Ive had a bad oil filter in my old truck once- knocked something firece when starting ( never did before) the couple times i ran it after - so put a new filter on it and never did it again - oil would be a 1/2 quart higher due to not filling the filter.


----------



## Hoodoo Valley (Nov 14, 2006)

Thanks DT! With your help guys I'm closing in on it. First off, I let it set after the overflow, and you could hear the oil bubling away as if boiling sort of slowly. Let it set a day and the oil went back down to normal. So! I'm beginning to think it might be the oil breather as you all are saying. DT, it doesn't have a filter on it never did.
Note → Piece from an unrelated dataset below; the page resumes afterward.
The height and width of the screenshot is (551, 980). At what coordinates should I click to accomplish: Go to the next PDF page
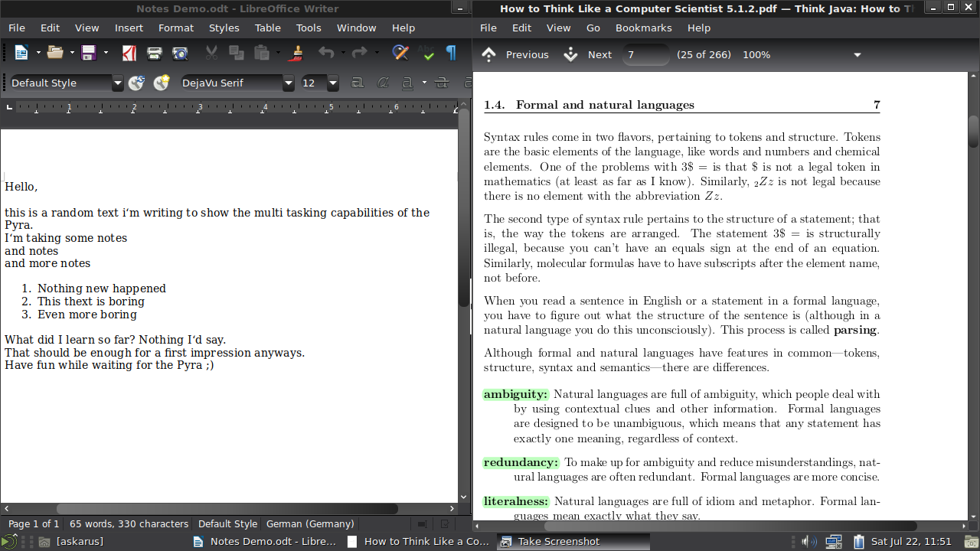(x=588, y=54)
I need to study up on the breather now and then tear into it.


----------



## jhngardner367 (Apr 5, 2011)

Yeah,it sounds like the breather valve is sticking/plugged.Try taking it out and spraying it with carb cleaner,and GENTLY blowing it out(no more than 10/15 psi).


----------



## Hoodoo Valley (Nov 14, 2006)

Carb rebuilt and I looked at the breather and it looked as if brand new. Our local mechanic has suggested that the engine is shot, though it runs really good still. He said to rebuild the engine would be more than a new mower. He's coming to pick it up tomorrow for a look.


----------



## dangeroustoys56 (Jul 26, 2010)

Id just try a new breather valve . What if you tried to drill a tiny hole in the oil fill cap? Or leave it loose and see what happens ( if its the type with a long tube). Was there alot of oil in the breather area?


----------



## Hoodoo Valley (Nov 14, 2006)

dangeroustoys56 said:


> Id just try a new breather valve . What if you tried to drill a tiny hole in the oil fill cap? Or leave it loose and see what happens ( if its the type with a long tube). Was there alot of oil in the breather area?


The air filter area was flooded with oil. The breather valve was totally fine, just like new. I had the dealer pick it up cause this one has me bamboozled I tell you! Never seen anything like it at all, and I have no more idears!


----------